Throughout his work we have seen him applying the standard of utility. One consideration for giving equality to women was that it would augment their happiness. The principle of liberty was defended on the grounds of its social utility—social progress depended on individual freedom. A customized liberal democracy was characterised as the best form of government because of its usefulness.
Utilitarianism (1862) is the slim tract which Mill put jointly to answer all the objections that had been raised against this philosophy. The work begins through Mill pointing out that there has been, in excess of the centuries, little agreement on the criteria of differentiating right from wrong. Rejecting the thought of human beings having a moral sense like our sense of sight or smell, which can sense what is right in concrete cases, Mill put fonvard the criteria of Utility or the Greatest Happiness principle as the foundation of morality, That action is moral which increases pleasure and' diminishes pain. In defending utilitarianism here, Mill made a important change from Bentliam‘s location. Pleasure is to be counted not only in conditions of quantity but also in tenns of excellence. A qualitatively higher pleasure is to count for more than lower pleasures. ―It is quite compatible with the principle of utility to recognise the information, that some types of pleasure are more desirable and more valuable than others...It is better to be Socrates dissatisfied than a pig satisfied."
Having responded to the criticism that utilitarianism assumes an animal like human nature, Mill moved to the after that serious problem. Why would individuals be interested in the happiness of others? Mill answered in tenns of the "social feelings of mankind; the desire to be in unity with our fellow creatures: a powerful principle of human nature." Because ―the social state is at once so natural, so necessary, and so habitual to man," Mill whispered that our taking an interest in other's happiness was not questionable at all.

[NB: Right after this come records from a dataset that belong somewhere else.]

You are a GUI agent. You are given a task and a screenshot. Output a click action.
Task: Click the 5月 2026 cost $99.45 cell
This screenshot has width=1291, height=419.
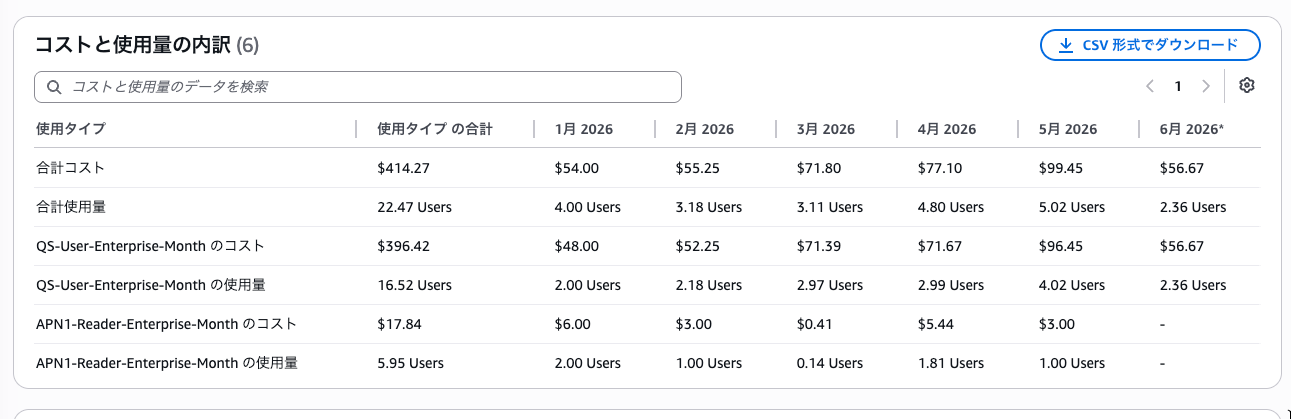[x=1061, y=168]
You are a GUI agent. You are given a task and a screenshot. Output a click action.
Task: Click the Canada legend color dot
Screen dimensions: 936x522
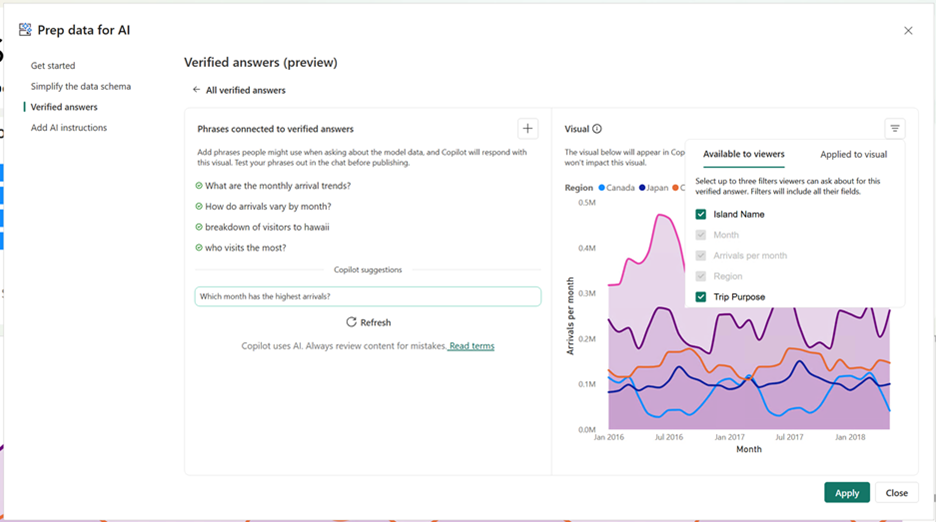point(602,187)
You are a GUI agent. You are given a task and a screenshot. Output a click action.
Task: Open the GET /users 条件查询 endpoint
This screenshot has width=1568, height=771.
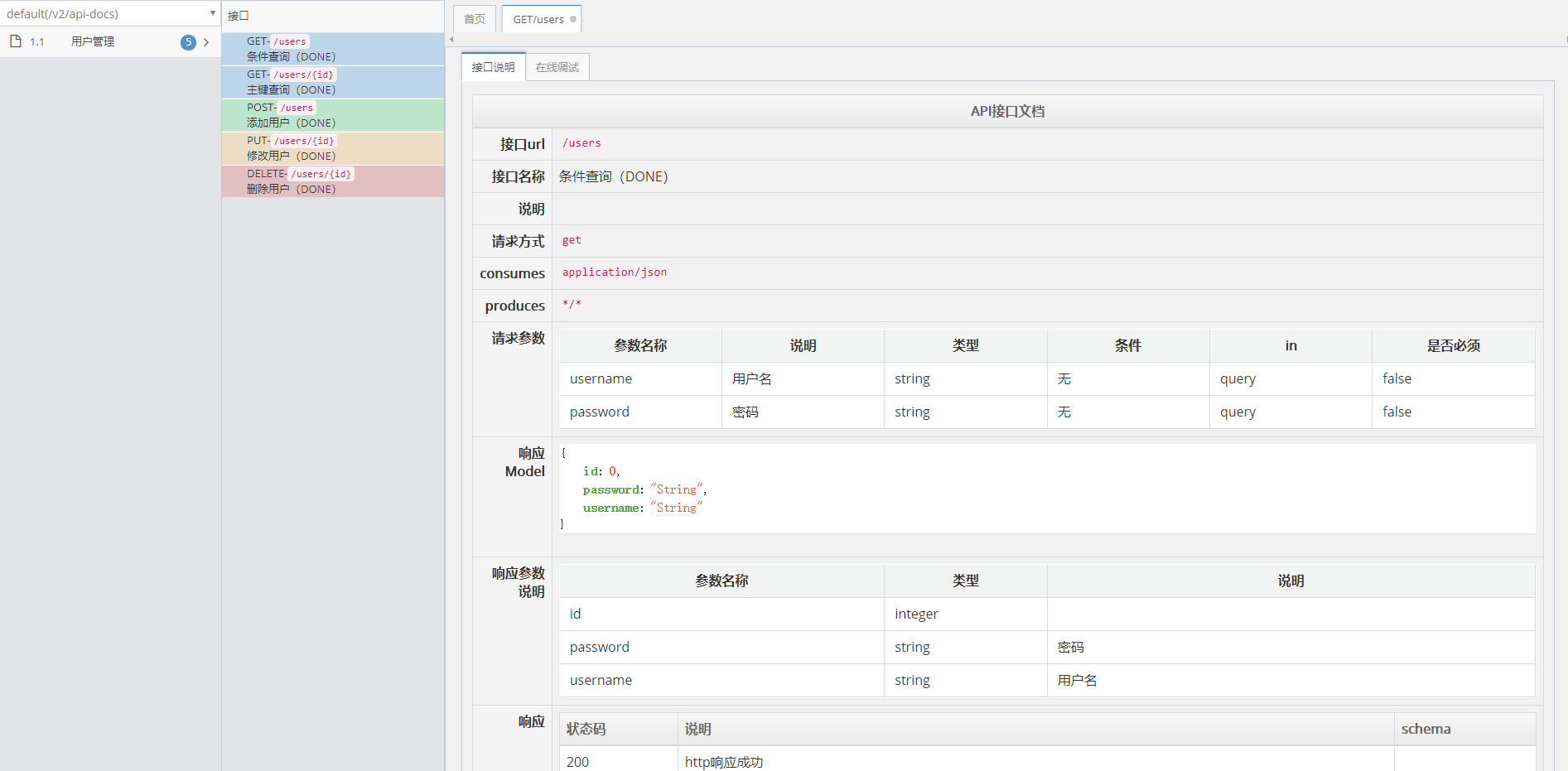click(x=332, y=49)
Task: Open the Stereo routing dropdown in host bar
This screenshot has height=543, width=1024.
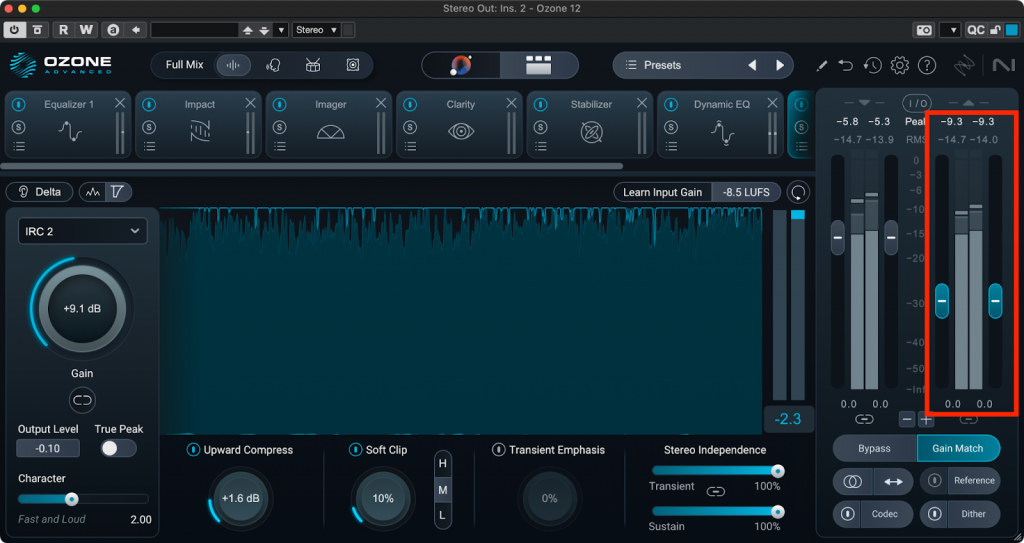Action: click(x=317, y=30)
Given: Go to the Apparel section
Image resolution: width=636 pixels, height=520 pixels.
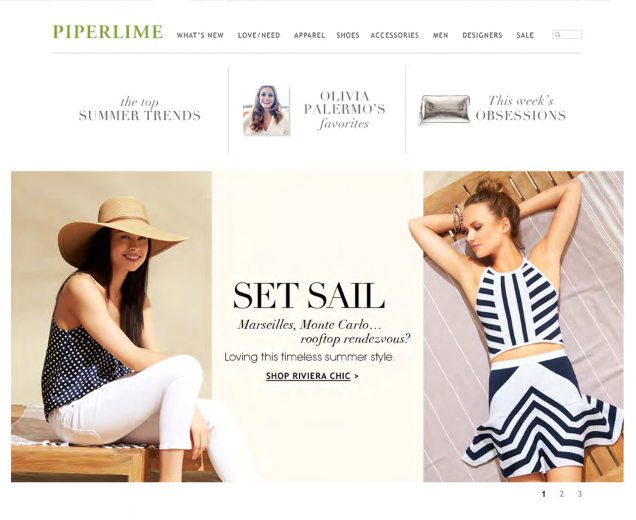Looking at the screenshot, I should coord(309,35).
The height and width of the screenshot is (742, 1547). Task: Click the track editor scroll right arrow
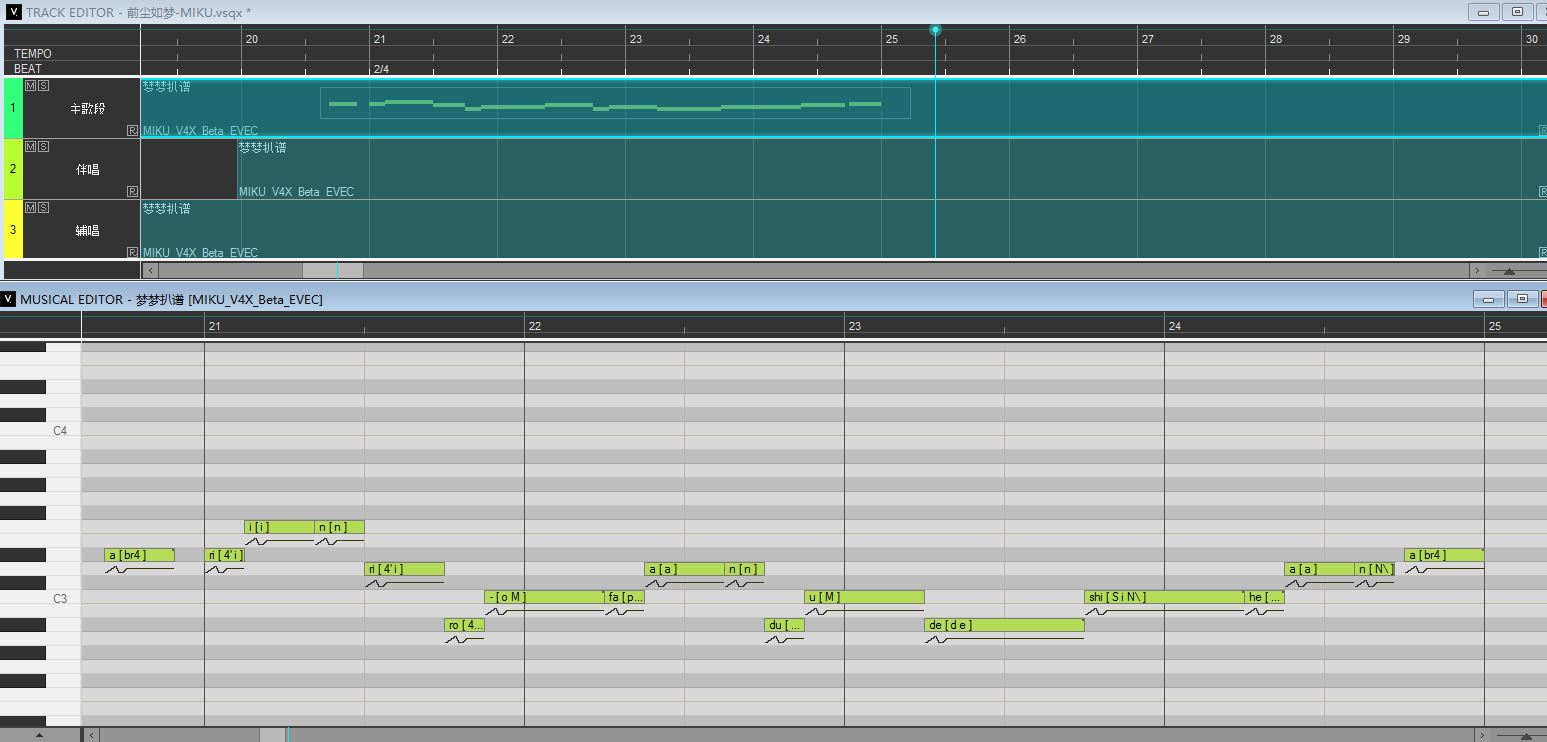coord(1476,270)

Finally, the only objection that Mill took seriously was that justice instead of utility is the base of morality. Mill's response was first to link justice with rights—an injustice is done when someone's rights are violated—and then to assert that rights are to be defended because of their utility. "To have a right, then, is, to have something which society ought to defend me in the possession of. If the objector goes on to inquire, why it ought'? I can provide him no other cause than common utility". A society in which individuals are sure of enjoying their rights is the one, which just as to Mill is able to progress. Therefore rights do not replace the concept of utility; for Mill utility was the justification for rights.